I'm hooked. During my visit to New Zealand a couple of months ago I had the great pleasure of viewing a Maori presentation. Unfortunately, that was the only experience I had with that culture - and I must admit I was horrified to find inane and ignorant comments being made in the audience about the "primitive" nature of the culture (yes - they were fellow North Americans). I can only assume that they failed to realize how primitive and lacking they were underneath the facade of modernity. They seemed to wrpped up in their own story to hear anyone else's.

One of the things we need to do is to ensure that we understand story as being subordinate to narrative. That is to say, we can tell stories without ever forming a narrative.

Have we known the best way all along? / Have we really just forgotten?

I'm unsure about what the best way is, but when I explore the lives of people like Erik Weihenmayer, Dan Eldon, Jean Vanier and many others I somehow sense that I am in the presence of "the best ways." Perhaps organizations like The Foundation For Better Living help us to reclaim aspects of life we have forgotten about or have become isolated from. I feel that I am being not only reminded about aspects of my own life through these stories, sometimes literally and other times figuratively, but also there is a sense of a call to action.

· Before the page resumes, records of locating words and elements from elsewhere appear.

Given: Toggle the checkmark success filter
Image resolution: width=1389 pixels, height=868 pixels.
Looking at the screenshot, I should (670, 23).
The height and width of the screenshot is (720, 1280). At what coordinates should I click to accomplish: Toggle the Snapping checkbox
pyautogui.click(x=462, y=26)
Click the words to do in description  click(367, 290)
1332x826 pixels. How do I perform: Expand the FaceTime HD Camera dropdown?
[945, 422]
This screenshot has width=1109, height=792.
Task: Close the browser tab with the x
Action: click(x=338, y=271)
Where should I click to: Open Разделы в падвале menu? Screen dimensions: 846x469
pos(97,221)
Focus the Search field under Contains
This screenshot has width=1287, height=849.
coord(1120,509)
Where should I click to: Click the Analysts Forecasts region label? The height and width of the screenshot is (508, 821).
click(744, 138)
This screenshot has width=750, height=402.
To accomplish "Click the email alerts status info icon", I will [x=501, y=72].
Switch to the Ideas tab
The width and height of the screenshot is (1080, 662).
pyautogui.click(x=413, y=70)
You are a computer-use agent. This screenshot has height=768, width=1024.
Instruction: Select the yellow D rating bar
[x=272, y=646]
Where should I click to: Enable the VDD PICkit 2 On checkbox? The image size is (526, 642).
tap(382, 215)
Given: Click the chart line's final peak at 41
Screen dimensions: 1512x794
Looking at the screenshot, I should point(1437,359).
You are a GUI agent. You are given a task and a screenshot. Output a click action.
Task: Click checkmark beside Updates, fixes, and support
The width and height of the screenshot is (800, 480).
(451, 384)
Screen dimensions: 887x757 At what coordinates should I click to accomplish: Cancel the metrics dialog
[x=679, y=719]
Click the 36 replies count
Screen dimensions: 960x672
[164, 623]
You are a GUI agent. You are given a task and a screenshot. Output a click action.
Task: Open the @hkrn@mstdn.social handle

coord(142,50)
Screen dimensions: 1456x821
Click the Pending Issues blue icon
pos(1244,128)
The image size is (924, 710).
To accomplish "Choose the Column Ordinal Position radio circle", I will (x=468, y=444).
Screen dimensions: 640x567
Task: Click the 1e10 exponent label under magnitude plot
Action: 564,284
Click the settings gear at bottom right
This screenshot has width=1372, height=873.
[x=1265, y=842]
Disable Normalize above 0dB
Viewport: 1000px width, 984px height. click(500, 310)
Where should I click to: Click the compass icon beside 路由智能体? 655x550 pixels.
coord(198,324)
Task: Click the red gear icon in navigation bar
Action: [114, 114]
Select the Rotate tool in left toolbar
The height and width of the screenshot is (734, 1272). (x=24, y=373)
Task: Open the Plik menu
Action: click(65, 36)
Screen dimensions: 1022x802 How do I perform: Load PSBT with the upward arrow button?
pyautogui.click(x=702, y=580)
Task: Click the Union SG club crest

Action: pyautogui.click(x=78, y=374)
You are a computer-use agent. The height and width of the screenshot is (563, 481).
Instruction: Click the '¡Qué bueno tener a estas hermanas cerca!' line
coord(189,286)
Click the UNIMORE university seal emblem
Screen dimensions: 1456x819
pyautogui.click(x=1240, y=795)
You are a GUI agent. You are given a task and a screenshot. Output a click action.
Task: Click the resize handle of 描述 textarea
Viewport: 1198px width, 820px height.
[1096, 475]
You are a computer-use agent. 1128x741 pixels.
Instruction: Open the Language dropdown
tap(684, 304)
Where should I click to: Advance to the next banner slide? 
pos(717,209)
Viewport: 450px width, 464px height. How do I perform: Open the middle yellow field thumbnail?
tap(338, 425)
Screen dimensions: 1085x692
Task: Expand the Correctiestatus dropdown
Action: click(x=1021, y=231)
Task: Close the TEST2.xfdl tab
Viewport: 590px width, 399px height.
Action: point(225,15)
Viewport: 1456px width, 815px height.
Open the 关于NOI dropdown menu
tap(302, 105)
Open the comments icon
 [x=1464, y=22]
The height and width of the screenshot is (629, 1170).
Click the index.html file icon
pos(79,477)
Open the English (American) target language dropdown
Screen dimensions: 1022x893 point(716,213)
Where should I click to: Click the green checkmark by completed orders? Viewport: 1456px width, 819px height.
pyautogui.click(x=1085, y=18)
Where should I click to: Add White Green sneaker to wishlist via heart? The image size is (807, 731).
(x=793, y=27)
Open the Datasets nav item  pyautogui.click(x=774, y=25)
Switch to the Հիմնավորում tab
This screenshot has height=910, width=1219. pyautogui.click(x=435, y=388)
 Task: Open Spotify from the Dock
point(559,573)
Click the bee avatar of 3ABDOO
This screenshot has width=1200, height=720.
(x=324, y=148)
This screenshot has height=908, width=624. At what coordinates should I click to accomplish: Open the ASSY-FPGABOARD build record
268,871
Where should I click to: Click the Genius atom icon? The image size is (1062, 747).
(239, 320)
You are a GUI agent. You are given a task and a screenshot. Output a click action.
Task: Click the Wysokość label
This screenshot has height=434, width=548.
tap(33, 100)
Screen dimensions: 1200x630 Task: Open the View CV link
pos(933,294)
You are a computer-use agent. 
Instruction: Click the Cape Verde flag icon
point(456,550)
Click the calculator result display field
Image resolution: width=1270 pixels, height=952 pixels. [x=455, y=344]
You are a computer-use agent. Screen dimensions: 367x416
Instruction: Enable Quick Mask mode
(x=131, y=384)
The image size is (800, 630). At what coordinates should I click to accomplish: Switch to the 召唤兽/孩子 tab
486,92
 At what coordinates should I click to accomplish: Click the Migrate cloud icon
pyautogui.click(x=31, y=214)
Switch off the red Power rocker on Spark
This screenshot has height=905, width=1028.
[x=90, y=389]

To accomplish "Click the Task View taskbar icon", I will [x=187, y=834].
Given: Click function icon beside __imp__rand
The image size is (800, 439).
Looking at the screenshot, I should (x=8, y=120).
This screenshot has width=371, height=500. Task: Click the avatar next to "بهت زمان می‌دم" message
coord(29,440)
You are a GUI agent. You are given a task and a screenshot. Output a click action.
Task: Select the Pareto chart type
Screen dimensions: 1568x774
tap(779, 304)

If am seeking narrative as a source for learning, then I must somehow be exploring and relating the context of other people's lives into my own, however these experiences are communicated to me. Finding experiential connections that form the basis for taking action to change, update, improve my own life and those around me is the critical and most illusive link. Of course, if I have these experiences inside a curriculum this becomes extremely difficult. The onslaught of information, schedules and assessment makes it next to impossible to simply have the time to pursue this regardless of how motivated I might be. Further complicating this is the fact that inside a curriculum I am subserviant to its demands and if I discover new insights and a relevancy emerges it is unlikely that I will have the freedom to do much about it concrete terms. The absence of narrative in learning creates a sense of isolation and separation in education largely because a curriculum does not really respect how we learn the things we value the most, but how we get educated in the things those that created it value the most. And shoving all the technology in the world, regardless of the hopes and aspirations we attach to it, into this system will not change it in any meaningful way.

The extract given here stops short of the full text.